■ **DIRECTIVE**:
Please swap "Where should I click to:" for "Where do I click to:" everywhere in the listing below, and return the listing otherwise unchanged.
....................
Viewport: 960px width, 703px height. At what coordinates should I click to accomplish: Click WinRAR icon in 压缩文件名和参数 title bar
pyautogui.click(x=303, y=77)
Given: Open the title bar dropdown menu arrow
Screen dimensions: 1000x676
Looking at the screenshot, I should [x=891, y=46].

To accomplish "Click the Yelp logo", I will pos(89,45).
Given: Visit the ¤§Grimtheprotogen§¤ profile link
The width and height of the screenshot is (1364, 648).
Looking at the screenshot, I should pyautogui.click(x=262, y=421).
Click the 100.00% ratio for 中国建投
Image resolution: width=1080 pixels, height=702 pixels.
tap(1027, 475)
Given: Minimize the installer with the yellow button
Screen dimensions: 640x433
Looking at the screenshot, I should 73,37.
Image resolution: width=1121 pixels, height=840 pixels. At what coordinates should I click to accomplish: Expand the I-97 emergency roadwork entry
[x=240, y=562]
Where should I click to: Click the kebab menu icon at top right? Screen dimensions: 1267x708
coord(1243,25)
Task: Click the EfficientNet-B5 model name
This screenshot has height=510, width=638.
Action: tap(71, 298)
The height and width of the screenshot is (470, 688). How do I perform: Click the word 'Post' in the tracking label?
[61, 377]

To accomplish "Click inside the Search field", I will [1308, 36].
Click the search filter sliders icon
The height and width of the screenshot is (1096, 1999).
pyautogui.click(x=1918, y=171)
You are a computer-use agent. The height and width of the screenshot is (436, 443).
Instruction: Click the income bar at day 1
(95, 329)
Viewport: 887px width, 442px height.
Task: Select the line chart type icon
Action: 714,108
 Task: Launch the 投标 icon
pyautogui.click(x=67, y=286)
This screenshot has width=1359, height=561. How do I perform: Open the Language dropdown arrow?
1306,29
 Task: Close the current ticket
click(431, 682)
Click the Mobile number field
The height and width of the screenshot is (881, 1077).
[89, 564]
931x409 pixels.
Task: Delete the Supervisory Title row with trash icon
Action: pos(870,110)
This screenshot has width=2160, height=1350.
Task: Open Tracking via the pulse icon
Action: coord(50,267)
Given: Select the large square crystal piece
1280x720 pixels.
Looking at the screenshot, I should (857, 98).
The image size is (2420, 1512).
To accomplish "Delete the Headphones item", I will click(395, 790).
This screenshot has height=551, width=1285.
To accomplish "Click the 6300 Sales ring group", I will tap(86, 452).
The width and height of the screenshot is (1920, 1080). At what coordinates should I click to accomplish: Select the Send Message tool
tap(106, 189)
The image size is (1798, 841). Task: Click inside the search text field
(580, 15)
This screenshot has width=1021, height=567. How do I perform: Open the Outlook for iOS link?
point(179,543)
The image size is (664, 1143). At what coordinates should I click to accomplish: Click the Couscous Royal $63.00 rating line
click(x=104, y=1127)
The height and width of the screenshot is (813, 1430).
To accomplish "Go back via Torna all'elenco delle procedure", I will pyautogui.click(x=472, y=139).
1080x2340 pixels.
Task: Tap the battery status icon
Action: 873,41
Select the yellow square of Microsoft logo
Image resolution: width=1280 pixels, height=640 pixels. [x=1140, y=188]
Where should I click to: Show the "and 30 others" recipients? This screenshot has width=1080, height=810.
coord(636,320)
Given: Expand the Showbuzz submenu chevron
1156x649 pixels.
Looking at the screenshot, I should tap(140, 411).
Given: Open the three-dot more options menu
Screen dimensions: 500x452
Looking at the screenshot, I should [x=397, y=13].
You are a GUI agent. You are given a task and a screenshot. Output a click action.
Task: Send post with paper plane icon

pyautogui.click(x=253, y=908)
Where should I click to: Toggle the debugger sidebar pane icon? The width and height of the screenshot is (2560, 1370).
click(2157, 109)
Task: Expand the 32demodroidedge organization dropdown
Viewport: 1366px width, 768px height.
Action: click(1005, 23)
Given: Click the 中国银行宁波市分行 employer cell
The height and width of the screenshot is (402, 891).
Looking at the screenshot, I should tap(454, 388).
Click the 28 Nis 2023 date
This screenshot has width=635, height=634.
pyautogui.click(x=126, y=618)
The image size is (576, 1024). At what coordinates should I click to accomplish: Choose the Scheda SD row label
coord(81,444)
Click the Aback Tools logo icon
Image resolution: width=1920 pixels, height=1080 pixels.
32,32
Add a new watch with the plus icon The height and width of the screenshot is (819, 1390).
....................
■ **SOLUTION**:
Viewport: 960px width, 703px height. At what coordinates should I click to accomplish: Click WinRAR icon in 压缩文件名和参数 title bar
pyautogui.click(x=303, y=77)
Given: Open the title bar dropdown menu arrow
Screen dimensions: 1000x676
Looking at the screenshot, I should [x=891, y=46].

To accomplish "Click the Yelp logo", I will pos(89,45).
Given: Visit the ¤§Grimtheprotogen§¤ profile link
The width and height of the screenshot is (1364, 648).
Looking at the screenshot, I should pyautogui.click(x=262, y=421).
Click the 100.00% ratio for 中国建投
Image resolution: width=1080 pixels, height=702 pixels.
tap(1027, 475)
Given: Minimize the installer with the yellow button
Screen dimensions: 640x433
Looking at the screenshot, I should 73,37.
Image resolution: width=1121 pixels, height=840 pixels. At what coordinates should I click to accomplish: Expand the I-97 emergency roadwork entry
[x=240, y=562]
Where do I click to: Click the kebab menu icon at top right? Screen dimensions: 1267x708
coord(1243,25)
Task: Click the EfficientNet-B5 model name
This screenshot has height=510, width=638.
Action: tap(71, 298)
The height and width of the screenshot is (470, 688). How do I perform: Click the word 'Post' in the tracking label?
[61, 377]

To accomplish "Click inside the Search field", I will [1308, 36].
Click the search filter sliders icon
The height and width of the screenshot is (1096, 1999).
pyautogui.click(x=1918, y=171)
You are a computer-use agent. The height and width of the screenshot is (436, 443).
Instruction: Click the income bar at day 1
(95, 329)
Viewport: 887px width, 442px height.
Task: Select the line chart type icon
Action: 714,108
 Task: Launch the 投标 icon
pyautogui.click(x=67, y=286)
This screenshot has width=1359, height=561. How do I perform: Open the Language dropdown arrow?
1306,29
 Task: Close the current ticket
click(431, 682)
Click the Mobile number field
The height and width of the screenshot is (881, 1077).
[89, 564]
931x409 pixels.
Task: Delete the Supervisory Title row with trash icon
Action: pos(870,110)
This screenshot has width=2160, height=1350.
Task: Open Tracking via the pulse icon
Action: coord(50,267)
Given: Select the large square crystal piece
1280x720 pixels.
Looking at the screenshot, I should (857, 98).
The image size is (2420, 1512).
To accomplish "Delete the Headphones item", I will click(395, 790).
This screenshot has height=551, width=1285.
To accomplish "Click the 6300 Sales ring group", I will tap(86, 452).
The width and height of the screenshot is (1920, 1080). At what coordinates should I click to accomplish: Select the Send Message tool
tap(106, 189)
The image size is (1798, 841). Task: Click inside the search text field
(580, 15)
This screenshot has width=1021, height=567. How do I perform: Open the Outlook for iOS link?
point(179,543)
The image size is (664, 1143). At what coordinates should I click to accomplish: Click the Couscous Royal $63.00 rating line
click(x=104, y=1127)
The height and width of the screenshot is (813, 1430).
To accomplish "Go back via Torna all'elenco delle procedure", I will pyautogui.click(x=472, y=139).
1080x2340 pixels.
Task: Tap the battery status icon
Action: 873,41
Select the yellow square of Microsoft logo
Image resolution: width=1280 pixels, height=640 pixels. [x=1140, y=188]
Where do I click to: Show the "and 30 others" recipients? This screenshot has width=1080, height=810.
coord(636,320)
Given: Expand the Showbuzz submenu chevron
1156x649 pixels.
Looking at the screenshot, I should tap(140, 411).
Given: Open the three-dot more options menu
Screen dimensions: 500x452
Looking at the screenshot, I should [x=397, y=13].
You are a GUI agent. You are given a task and a screenshot. Output a click action.
Task: Send post with paper plane icon

pyautogui.click(x=253, y=908)
Where do I click to: Toggle the debugger sidebar pane icon? The width and height of the screenshot is (2560, 1370).
click(2157, 109)
Task: Expand the 32demodroidedge organization dropdown
Viewport: 1366px width, 768px height.
Action: click(1005, 23)
Given: Click the 中国银行宁波市分行 employer cell
The height and width of the screenshot is (402, 891).
Looking at the screenshot, I should tap(454, 388).
Click the 28 Nis 2023 date
This screenshot has width=635, height=634.
pyautogui.click(x=126, y=618)
The image size is (576, 1024). At what coordinates should I click to accomplish: Choose the Scheda SD row label
coord(81,444)
Click the Aback Tools logo icon
Image resolution: width=1920 pixels, height=1080 pixels.
32,32
Add a new watch with the plus icon The height and width of the screenshot is (819, 1390).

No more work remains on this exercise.